### What to do:
Output only the lines below that start at the line containing "Close the search panel with X button" and end at the line containing "Follow via the", with both ends kept.

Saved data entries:
────────

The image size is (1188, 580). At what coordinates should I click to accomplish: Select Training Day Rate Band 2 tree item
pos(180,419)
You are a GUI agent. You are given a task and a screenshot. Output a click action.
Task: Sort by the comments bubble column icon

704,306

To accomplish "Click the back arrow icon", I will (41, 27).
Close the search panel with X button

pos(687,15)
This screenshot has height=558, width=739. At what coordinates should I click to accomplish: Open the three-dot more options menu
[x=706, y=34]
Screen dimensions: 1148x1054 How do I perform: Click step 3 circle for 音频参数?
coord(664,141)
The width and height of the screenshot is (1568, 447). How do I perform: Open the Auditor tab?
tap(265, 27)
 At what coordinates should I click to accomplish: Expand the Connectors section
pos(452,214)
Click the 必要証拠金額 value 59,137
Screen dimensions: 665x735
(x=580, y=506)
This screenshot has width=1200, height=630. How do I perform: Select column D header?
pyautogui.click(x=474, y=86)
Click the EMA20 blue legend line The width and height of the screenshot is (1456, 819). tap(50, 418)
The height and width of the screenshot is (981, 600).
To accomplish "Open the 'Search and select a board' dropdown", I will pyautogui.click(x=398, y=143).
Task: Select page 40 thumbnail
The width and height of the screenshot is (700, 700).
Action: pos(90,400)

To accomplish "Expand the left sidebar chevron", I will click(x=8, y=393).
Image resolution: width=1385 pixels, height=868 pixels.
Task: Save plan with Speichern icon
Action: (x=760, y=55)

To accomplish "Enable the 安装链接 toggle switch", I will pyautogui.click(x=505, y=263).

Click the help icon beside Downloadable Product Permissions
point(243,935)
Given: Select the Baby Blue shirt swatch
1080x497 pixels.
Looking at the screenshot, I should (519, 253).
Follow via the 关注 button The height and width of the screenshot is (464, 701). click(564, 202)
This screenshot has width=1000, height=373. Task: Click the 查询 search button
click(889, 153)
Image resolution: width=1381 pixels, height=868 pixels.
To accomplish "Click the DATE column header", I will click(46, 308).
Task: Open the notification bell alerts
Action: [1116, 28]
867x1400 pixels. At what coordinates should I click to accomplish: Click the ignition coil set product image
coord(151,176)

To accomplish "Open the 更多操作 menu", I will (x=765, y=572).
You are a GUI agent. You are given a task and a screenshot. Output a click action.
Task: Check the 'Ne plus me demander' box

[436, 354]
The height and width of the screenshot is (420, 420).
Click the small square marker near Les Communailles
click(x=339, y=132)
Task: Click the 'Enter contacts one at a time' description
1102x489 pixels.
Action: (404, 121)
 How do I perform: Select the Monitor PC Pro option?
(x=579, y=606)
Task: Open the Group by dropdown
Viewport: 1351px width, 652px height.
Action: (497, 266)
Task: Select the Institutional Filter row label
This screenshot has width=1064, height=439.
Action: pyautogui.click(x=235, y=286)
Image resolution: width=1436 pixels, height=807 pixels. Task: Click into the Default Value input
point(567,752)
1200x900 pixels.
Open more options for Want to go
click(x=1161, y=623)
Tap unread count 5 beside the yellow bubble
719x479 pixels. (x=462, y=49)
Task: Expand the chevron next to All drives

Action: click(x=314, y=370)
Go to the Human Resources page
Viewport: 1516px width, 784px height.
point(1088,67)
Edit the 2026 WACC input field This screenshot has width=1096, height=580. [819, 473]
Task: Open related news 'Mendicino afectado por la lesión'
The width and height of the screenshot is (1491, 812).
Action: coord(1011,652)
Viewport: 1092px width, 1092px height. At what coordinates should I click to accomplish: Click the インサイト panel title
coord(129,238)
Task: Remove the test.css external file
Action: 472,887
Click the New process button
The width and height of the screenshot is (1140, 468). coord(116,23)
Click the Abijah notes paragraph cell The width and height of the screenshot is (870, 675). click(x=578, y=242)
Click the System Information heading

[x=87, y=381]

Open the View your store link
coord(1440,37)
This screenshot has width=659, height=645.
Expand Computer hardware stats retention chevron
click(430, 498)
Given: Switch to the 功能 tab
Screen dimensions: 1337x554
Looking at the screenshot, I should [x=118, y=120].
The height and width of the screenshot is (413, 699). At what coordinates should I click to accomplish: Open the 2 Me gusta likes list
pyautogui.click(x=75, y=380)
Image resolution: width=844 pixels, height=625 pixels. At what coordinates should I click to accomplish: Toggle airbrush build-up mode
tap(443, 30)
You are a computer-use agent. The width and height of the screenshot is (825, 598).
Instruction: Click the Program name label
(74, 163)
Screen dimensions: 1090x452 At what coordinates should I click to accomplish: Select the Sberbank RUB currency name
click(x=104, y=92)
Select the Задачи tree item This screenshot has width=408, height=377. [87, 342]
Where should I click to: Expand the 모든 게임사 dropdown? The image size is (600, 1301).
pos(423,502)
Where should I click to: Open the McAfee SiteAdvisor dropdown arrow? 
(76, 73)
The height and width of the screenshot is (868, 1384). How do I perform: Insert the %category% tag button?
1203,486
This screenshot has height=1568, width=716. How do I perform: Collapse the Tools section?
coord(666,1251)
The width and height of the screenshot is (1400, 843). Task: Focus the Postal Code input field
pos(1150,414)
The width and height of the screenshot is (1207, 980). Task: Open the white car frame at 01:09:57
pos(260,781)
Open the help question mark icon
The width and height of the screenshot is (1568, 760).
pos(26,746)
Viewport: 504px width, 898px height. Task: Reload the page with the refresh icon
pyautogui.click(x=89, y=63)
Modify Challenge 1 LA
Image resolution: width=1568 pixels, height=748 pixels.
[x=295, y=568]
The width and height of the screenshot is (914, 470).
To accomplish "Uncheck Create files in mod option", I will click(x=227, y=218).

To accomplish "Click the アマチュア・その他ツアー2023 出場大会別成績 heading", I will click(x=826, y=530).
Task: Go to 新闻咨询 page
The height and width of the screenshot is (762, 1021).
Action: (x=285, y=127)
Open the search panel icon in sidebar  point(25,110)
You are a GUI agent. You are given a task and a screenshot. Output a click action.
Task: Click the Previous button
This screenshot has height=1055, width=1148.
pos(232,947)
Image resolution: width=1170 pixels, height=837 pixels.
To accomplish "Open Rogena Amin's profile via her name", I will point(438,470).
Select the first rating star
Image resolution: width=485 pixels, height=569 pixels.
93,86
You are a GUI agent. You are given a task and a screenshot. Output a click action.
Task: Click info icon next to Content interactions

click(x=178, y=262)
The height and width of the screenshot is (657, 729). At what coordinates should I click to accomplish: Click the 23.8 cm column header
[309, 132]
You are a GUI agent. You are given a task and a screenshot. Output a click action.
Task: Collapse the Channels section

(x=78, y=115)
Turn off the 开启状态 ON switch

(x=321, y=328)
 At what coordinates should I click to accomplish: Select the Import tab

────────

### Output:
Close the search panel with X button

pos(687,15)
This screenshot has height=558, width=739. At what coordinates should I click to accomplish: Open the three-dot more options menu
[x=706, y=34]
Screen dimensions: 1148x1054 How do I perform: Click step 3 circle for 音频参数?
coord(664,141)
The width and height of the screenshot is (1568, 447). How do I perform: Open the Auditor tab?
tap(265, 27)
 At what coordinates should I click to accomplish: Expand the Connectors section
pos(452,214)
Click the 必要証拠金額 value 59,137
Screen dimensions: 665x735
(x=580, y=506)
This screenshot has width=1200, height=630. How do I perform: Select column D header?
pyautogui.click(x=474, y=86)
Click the EMA20 blue legend line The width and height of the screenshot is (1456, 819). tap(50, 418)
The height and width of the screenshot is (981, 600).
To accomplish "Open the 'Search and select a board' dropdown", I will pyautogui.click(x=398, y=143).
Task: Select page 40 thumbnail
The width and height of the screenshot is (700, 700).
Action: pos(90,400)

To accomplish "Expand the left sidebar chevron", I will click(x=8, y=393).
Image resolution: width=1385 pixels, height=868 pixels.
Task: Save plan with Speichern icon
Action: (x=760, y=55)

To accomplish "Enable the 安装链接 toggle switch", I will pyautogui.click(x=505, y=263).

Click the help icon beside Downloadable Product Permissions
point(243,935)
Given: Select the Baby Blue shirt swatch
1080x497 pixels.
Looking at the screenshot, I should (519, 253).
Follow via the 关注 button The height and width of the screenshot is (464, 701). click(564, 202)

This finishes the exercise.